The 56th International Film Festival of India (IFFI) has found itself at the centre of controversy, not for the films it champions, but for the voices it excludes. The 12-member feature film jury, led by actor and politician Raja Bundela, includes zero women. In a year where Indian cinema has witnessed historic wins powered by female filmmakers, the all-male panel has triggered widespread criticism online, reopening the conversation around representation, privilege and blind spots in cultural institutions.
Social media reacted swiftly after the jury list was announced. Users filled IFFI’s Instagram comment section questioning the lack of gender representation. One asked if women would be given a “separate jury,” while others labelled the panel a “manel” (all-male panel) a term that has become synonymous with tokenised or outdated decision-making spaces.
Critics pointed out the irony: film festivals celebrate diverse storytelling, yet their gatekeepers often remain homogeneous. Many users argued that a jury evaluating cinema today should reflect the audiences that consume it and the voices redefining it.
The backlash hits harder when viewed against the backdrop of 2024. This has arguably been one of Indian cinema’s biggest years for female creators. Kiran Rao’s Laapataa Ladies was selected as India’s official entry to the Oscars, spotlighting her sharp, empathetic storytelling on a global stage. Payal Kapadia’s All We Imagine As Light has earned international acclaim, winning hearts across film circuits and securing nominations that place her among the most celebrated Indian directors in recent times.
These achievements are not statistical outliers, they represent a shifting cinematic landscape.
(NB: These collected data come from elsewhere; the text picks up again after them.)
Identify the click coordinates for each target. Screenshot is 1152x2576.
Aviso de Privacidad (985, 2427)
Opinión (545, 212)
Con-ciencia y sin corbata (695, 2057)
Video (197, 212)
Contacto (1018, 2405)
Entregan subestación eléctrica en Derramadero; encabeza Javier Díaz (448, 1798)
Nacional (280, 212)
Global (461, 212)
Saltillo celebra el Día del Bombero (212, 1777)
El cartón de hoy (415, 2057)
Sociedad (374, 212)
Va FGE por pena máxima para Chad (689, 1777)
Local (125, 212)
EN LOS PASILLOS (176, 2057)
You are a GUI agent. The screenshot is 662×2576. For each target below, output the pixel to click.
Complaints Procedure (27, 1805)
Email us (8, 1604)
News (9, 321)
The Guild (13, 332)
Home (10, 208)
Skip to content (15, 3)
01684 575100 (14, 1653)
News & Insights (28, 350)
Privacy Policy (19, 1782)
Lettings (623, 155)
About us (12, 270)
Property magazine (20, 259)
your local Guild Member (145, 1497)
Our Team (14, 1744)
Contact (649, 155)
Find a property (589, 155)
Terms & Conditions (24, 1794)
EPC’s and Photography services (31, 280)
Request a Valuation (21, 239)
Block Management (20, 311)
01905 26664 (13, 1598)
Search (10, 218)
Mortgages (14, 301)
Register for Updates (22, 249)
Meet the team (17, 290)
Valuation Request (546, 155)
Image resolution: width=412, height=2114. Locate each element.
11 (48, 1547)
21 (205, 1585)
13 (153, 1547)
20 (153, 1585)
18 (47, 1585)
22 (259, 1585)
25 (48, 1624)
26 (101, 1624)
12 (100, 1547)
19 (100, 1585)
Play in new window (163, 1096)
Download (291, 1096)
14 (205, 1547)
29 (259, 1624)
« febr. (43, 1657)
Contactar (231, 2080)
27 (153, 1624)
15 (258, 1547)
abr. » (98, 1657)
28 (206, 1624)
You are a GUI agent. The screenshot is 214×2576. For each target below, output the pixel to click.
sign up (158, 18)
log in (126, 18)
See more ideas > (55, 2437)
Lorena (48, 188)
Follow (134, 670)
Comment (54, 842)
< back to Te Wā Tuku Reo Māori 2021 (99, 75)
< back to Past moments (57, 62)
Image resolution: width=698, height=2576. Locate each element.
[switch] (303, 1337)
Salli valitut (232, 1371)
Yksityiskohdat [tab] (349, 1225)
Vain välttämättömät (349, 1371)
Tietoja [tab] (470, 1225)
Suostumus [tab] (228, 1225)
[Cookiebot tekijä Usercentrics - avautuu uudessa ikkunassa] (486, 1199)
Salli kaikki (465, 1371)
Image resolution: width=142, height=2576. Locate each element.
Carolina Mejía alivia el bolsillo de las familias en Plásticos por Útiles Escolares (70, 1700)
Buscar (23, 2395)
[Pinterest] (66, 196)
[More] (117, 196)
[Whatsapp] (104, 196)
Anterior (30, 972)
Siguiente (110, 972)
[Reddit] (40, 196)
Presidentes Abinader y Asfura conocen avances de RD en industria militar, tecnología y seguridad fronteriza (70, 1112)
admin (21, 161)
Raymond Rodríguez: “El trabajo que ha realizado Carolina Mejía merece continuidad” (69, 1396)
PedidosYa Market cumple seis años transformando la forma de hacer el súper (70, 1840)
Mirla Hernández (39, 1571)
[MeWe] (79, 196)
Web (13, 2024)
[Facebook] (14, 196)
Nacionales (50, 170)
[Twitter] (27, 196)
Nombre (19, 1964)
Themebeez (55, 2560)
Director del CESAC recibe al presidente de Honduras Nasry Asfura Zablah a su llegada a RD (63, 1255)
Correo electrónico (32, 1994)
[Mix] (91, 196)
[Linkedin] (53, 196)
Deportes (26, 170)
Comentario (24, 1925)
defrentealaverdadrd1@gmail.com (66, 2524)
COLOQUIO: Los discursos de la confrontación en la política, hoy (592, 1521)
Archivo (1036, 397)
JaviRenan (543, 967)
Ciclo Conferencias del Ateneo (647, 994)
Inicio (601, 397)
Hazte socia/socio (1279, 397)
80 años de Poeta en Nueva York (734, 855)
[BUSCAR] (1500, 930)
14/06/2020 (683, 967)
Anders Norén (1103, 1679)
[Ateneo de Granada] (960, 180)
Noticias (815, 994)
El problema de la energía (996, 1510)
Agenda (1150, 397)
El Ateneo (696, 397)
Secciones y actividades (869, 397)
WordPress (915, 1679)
Women are shaping narratives, leading projects and redefining creative benchmarks. Yet, at one of India’s most prestigious film festivals, their presence is conspicuously absent from the jury box.
Juries do more than rate films. They influence careers, shape discourse, validate stories and determine cultural memory. A lack of representation does not merely signal inequality, it creates blind spots in perspective, experience and cultural nuance.
When decision-making tables exclude women, even in years where women dominate the creative conversation, the message feels contradictory: celebrate their work, but not their judgment.
Indian cinema has evolved rapidly. Film sets, writers’ rooms and directors’ chairs are more diverse than ever. But institutional leadership often lags behind the stories on screen. Critics argue that change cannot stop at storytelling, it must extend to who evaluates, endorses and rewards that storytelling.
IFFI has always described itself as a festival that celebrates “the best in global cinema.” But global cinema is not a single voice, a single gender or a single perspective.
As the debate grows louder, one question remains:
Shouldn’t the jury represent the future of cinema, not its past?